Exercise requirements
Your task is to transcribe, without alteration, the lines from the top of the material below through the line bearing "RFM (46, 2455)", inclusive.

Excerpted data
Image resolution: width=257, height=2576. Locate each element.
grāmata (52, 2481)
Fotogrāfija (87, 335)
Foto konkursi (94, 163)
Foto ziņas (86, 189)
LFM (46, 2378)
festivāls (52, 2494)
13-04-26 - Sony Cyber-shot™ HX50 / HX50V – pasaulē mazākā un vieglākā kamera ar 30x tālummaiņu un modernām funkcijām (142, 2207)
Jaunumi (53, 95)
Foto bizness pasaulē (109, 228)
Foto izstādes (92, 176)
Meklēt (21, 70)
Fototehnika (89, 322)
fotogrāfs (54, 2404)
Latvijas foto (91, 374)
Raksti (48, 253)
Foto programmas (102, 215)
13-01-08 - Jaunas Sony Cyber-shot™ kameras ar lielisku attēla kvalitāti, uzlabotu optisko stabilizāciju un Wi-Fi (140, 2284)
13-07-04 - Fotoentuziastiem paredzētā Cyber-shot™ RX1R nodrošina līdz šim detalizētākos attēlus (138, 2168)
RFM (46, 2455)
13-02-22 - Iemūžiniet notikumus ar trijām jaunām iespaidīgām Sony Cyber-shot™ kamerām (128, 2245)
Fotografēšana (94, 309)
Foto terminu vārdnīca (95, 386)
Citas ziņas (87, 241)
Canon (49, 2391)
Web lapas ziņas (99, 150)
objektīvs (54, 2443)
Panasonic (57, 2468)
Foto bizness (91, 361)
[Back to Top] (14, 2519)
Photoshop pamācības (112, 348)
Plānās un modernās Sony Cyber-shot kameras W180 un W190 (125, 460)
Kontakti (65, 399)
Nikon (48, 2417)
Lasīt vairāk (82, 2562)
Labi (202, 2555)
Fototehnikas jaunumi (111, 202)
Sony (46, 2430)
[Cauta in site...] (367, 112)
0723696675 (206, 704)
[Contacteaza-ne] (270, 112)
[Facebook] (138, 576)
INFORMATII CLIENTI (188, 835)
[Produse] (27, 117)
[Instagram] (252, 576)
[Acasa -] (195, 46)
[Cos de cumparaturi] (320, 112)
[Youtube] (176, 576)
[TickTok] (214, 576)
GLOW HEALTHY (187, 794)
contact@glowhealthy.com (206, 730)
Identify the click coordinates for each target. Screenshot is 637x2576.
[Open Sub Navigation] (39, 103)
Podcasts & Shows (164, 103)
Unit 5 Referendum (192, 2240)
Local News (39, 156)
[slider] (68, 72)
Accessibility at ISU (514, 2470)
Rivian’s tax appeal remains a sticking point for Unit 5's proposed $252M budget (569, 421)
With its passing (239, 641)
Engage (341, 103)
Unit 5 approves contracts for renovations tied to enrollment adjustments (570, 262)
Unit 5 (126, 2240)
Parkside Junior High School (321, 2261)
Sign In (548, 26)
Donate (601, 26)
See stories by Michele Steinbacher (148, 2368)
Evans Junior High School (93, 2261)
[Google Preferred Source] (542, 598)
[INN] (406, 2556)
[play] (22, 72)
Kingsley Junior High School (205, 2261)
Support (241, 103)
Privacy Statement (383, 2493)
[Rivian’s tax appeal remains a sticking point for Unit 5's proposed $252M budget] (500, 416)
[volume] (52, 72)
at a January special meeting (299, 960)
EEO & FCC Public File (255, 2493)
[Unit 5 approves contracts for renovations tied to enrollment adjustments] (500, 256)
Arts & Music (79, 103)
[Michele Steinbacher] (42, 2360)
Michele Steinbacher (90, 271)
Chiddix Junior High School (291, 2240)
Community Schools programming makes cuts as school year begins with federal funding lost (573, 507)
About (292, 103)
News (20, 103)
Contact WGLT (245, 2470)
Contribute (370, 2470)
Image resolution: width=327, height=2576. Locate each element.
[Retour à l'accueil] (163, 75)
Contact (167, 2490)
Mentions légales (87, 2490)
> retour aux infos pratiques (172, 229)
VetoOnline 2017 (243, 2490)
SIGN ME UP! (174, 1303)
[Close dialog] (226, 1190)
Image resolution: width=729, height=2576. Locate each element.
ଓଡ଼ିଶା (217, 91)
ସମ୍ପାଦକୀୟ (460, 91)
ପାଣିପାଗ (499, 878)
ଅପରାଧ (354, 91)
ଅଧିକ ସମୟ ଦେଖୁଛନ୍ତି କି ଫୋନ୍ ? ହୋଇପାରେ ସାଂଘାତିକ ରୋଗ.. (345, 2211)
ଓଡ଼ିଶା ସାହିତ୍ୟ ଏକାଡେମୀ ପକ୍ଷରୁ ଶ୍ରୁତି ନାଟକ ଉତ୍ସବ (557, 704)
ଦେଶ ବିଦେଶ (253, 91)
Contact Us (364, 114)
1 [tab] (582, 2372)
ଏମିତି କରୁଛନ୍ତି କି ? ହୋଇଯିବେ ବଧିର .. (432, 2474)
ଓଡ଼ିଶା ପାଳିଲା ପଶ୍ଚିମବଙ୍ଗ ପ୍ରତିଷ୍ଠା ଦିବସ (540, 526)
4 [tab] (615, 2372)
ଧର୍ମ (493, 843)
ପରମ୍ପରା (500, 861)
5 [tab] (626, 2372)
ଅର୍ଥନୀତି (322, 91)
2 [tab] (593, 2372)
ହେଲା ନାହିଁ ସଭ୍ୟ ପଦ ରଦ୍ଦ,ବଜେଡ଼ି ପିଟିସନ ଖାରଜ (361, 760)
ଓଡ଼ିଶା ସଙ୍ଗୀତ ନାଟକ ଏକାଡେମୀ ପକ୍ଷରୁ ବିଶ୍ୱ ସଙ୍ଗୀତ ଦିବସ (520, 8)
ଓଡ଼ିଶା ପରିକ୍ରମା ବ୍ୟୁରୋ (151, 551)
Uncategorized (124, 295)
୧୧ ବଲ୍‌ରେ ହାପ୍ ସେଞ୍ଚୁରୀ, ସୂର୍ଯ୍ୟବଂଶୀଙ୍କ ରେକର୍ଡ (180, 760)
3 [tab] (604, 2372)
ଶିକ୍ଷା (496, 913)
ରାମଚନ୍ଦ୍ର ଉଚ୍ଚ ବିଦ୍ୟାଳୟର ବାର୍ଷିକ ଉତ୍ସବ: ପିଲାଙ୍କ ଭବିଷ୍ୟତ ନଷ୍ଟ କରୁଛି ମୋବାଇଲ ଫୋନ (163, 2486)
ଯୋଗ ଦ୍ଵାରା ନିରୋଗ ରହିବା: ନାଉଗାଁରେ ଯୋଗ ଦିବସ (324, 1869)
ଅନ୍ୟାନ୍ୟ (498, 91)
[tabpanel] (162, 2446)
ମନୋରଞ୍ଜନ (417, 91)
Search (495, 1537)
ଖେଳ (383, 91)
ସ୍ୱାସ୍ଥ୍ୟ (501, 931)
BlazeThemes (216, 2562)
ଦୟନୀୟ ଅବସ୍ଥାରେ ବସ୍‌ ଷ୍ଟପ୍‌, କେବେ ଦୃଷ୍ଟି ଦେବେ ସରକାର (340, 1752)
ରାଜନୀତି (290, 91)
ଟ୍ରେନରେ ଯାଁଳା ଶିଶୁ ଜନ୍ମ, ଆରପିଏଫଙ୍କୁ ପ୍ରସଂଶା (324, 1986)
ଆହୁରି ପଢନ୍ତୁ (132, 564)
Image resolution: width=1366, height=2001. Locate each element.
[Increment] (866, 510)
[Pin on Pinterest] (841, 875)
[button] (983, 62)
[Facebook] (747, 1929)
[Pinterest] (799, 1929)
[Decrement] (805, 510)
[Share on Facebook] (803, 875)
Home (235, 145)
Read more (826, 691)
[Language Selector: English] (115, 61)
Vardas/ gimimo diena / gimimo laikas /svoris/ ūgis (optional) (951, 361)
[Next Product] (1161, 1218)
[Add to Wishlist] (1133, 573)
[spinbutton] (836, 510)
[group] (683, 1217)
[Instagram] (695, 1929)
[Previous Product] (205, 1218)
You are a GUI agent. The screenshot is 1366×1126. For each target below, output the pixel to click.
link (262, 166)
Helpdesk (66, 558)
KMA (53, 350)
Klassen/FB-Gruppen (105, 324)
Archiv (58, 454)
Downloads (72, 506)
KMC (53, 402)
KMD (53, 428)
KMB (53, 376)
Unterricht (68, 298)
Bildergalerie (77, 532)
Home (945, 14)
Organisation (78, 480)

Result
Image resolution: width=257, height=2576. Locate each element.
grāmata (52, 2481)
Fotogrāfija (87, 335)
Foto konkursi (94, 163)
Foto ziņas (86, 189)
LFM (46, 2378)
festivāls (52, 2494)
13-04-26 - Sony Cyber-shot™ HX50 / HX50V – pasaulē mazākā un vieglākā kamera ar 30x tālummaiņu un modernām funkcijām (142, 2207)
Jaunumi (53, 95)
Foto bizness pasaulē (109, 228)
Foto izstādes (92, 176)
Meklēt (21, 70)
Fototehnika (89, 322)
fotogrāfs (54, 2404)
Latvijas foto (91, 374)
Raksti (48, 253)
Foto programmas (102, 215)
13-01-08 - Jaunas Sony Cyber-shot™ kameras ar lielisku attēla kvalitāti, uzlabotu optisko stabilizāciju un Wi-Fi (140, 2284)
13-07-04 - Fotoentuziastiem paredzētā Cyber-shot™ RX1R nodrošina līdz šim detalizētākos attēlus (138, 2168)
RFM (46, 2455)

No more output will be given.